AP Ammunition

AP Ammo – Are armor piercing bullets legal?


Are armor-piercing bullets legal?

A: Yes. Under federal law it is perfectly legal to make, sell and purchase “armor-piercing” ammunition as long as you have the proper licensing. However, there are some nuances to the definition of “armor piercing” ammunition that we’ll explore in this article, along with the licensing requirements for making ammunition for sale.

To explore this topic, we’ll first discuss the federal definition of armor piercing ammo (which actually applies to armor piercing bullets) and then we’ll cover what licensing is needed in order to make ammunition for sale (whether it is AP ammo or regular ammunition).

What is armor-piercing ammunition?

Before we discuss AP ammunition, we first need to look at the federal definition for ammunition:

18 USC 921(a)(17):
(A) The term “ammunition” means ammunition or cartridge cases, primers, bullets, or propellant powder designed for use in any firearm.

As you can see, the legal definition for ammunition includes all the components of ammunition… it isn’t just the completed round of ammunition.

The components of ammunition are:

  • Bullet – this is the projectile that is fired from the firearm – it is not the entire cartridge
  • Primer – this is the part the ignites the powder when it is struck by a firing pin
  • Powder – this is what burns and build gas pressure which propels the bullet down the barrel
  • Case – this is the part of ammunition that holds everything else together. It is usually metallic (most often made of brass, but can be aluminum, steel, or polymer)

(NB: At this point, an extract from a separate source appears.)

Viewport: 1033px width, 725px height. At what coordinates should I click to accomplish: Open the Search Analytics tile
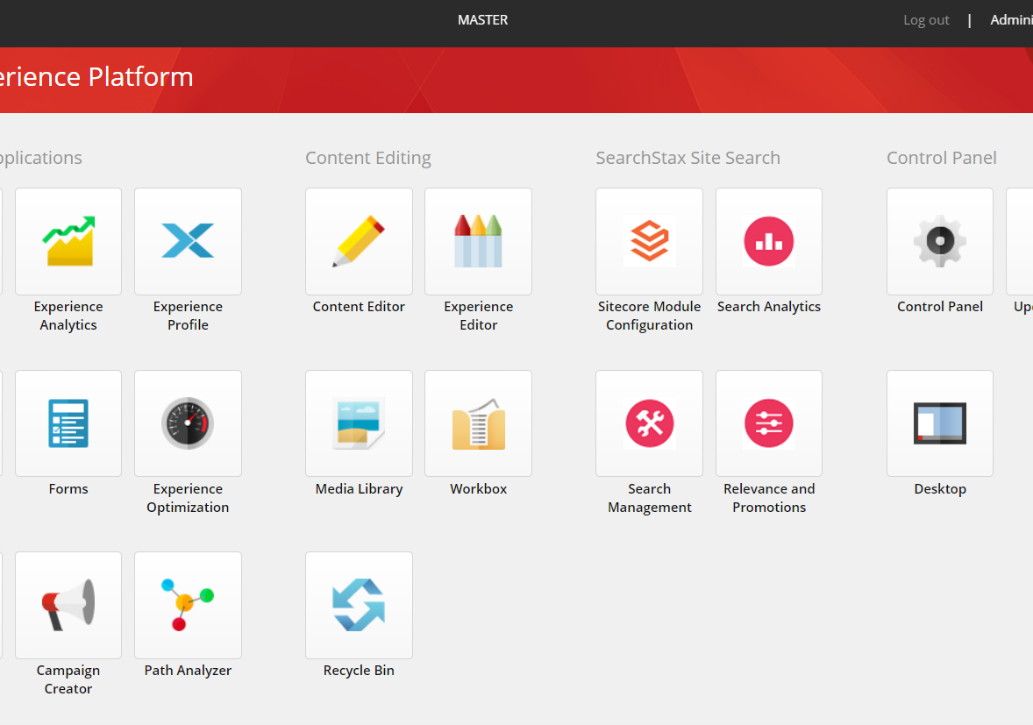768,241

Knowing that each component is ammunition by itself is an important distinction here. First, as we’ll discuss next, the bullet alone is what is regulated as “armor piercing ammo.” Second, certain people can not posses ammunition (e.g. felons and other “prohibited persons“) and therefore the possession of an empty case is enough to cause trouble. Third, there are licensing requirements for making ammunition for sale. Often folks think that they don’t need an FFL to make only a component of ammunition, however, you can now see why this thinking is wrong.

Under federal law, “armor piercing ammunition” is:

18 USC 921(a)(17):
(B) The term “armor piercing ammunition” means—
(i) a projectile or projectile core which may be used in a handgun and which is constructed entirely (excluding the presence of traces of other substances) from one or a combination of tungsten alloys, steel, iron, brass, bronze, beryllium copper, or depleted uranium; or
(ii) a full jacketed projectile larger than .22 caliber designed and intended for use in a handgun and whose jacket has a weight of more than 25 percent of the total weight of the projectile.

As you can see, there are two parts to the definition of AP ammo and both apply to the projectile (bullet):

  1. Any bullet, or bullet core, which may be used in a handgun and is made of certain metals (e.g. steel, brass, etc.)
  2. A full-jacketed bullet larger than .22 caliber designed and intended for use in a handgun and whose jacket is more the 25% of the total weight.

Both definitions involve the use of a bullet in a handgun. This is because this law was adopted as part of the Law Enforcement Officer’s Safety Act and was intended to regulate “cop-killer” bullets from easily concealable firearms (handguns).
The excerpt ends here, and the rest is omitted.